What the exercise asks: Report how many lines of the following entries include the string "computer"; respond with the number alone.

START Information

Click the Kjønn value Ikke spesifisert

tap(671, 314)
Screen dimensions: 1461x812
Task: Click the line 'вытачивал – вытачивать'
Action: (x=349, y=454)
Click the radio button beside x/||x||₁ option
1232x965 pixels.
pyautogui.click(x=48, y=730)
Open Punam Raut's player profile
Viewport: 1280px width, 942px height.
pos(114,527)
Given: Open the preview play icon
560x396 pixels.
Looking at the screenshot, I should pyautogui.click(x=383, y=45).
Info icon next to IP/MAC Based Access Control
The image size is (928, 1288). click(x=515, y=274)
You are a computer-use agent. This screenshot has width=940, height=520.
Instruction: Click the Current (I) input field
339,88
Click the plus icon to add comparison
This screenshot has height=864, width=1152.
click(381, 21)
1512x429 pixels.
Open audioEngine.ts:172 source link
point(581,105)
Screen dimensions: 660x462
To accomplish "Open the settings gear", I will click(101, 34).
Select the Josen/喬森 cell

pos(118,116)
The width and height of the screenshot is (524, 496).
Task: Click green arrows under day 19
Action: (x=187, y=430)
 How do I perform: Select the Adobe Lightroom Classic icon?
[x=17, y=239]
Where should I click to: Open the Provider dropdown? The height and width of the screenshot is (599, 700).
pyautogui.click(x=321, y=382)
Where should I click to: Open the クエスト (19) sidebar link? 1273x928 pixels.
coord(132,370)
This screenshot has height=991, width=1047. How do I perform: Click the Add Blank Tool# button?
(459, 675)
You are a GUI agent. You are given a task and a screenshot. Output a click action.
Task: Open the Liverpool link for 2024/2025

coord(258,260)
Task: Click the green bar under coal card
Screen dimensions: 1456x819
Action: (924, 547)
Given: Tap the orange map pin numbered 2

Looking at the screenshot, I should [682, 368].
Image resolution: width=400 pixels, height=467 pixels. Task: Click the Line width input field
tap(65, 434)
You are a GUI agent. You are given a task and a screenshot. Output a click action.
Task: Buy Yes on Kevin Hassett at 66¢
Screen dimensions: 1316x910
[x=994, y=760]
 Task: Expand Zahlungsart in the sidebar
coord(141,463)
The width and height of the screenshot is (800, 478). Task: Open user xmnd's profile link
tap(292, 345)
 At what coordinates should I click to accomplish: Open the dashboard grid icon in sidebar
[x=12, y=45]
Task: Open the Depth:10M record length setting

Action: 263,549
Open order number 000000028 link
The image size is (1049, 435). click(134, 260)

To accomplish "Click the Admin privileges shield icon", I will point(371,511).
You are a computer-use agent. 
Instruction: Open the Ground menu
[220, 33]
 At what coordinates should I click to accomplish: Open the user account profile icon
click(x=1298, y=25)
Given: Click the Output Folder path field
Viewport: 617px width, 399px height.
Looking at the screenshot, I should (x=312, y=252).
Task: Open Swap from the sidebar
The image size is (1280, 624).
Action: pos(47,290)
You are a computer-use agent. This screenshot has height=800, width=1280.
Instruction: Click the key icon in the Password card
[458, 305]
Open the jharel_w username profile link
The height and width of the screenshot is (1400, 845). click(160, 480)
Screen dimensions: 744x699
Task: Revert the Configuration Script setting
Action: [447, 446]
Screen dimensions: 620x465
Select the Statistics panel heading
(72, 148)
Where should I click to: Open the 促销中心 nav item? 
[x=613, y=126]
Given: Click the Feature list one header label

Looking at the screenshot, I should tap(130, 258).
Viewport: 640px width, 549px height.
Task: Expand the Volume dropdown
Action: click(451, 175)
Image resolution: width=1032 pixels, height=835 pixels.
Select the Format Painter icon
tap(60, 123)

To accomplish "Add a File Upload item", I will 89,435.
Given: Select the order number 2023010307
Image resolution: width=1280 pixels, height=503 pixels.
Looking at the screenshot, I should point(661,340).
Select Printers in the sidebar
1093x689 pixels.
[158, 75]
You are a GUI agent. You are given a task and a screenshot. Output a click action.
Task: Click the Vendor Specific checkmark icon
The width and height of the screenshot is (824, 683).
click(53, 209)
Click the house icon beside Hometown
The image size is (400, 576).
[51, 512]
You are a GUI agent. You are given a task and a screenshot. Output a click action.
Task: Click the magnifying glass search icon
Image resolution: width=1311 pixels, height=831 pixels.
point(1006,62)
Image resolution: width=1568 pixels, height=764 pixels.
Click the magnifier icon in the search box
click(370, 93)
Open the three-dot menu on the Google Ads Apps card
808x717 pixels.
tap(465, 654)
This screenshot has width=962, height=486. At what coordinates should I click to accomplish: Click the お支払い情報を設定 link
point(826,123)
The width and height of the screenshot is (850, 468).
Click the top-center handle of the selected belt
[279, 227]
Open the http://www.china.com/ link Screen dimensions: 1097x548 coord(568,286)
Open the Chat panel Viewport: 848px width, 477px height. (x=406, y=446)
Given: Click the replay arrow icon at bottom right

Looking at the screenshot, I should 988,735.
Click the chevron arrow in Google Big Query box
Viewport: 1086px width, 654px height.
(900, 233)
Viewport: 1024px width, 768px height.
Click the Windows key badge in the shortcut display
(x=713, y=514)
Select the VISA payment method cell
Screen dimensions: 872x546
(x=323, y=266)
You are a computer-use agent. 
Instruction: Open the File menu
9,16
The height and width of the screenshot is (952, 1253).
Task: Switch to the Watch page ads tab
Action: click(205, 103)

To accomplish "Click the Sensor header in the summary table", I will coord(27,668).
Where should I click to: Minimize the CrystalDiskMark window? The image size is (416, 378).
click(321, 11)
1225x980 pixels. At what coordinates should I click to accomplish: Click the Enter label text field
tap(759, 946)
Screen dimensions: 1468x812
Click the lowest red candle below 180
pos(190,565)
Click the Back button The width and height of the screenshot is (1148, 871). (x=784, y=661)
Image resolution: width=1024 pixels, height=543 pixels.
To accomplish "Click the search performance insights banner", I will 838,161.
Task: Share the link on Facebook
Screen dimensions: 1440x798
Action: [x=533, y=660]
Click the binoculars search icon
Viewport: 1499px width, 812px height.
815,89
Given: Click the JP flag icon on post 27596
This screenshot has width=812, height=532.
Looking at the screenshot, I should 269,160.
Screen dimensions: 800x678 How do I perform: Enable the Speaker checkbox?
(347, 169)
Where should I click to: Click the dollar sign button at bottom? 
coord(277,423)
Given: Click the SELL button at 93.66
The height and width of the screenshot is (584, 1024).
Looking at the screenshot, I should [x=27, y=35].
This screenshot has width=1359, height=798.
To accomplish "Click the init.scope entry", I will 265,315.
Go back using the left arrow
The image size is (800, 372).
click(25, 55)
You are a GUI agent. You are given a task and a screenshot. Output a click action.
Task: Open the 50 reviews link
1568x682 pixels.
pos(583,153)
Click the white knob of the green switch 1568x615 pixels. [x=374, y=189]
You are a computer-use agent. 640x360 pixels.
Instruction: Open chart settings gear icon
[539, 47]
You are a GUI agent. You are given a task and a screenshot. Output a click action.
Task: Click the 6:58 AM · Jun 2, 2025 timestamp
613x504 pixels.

END Information

Exercise answer: 5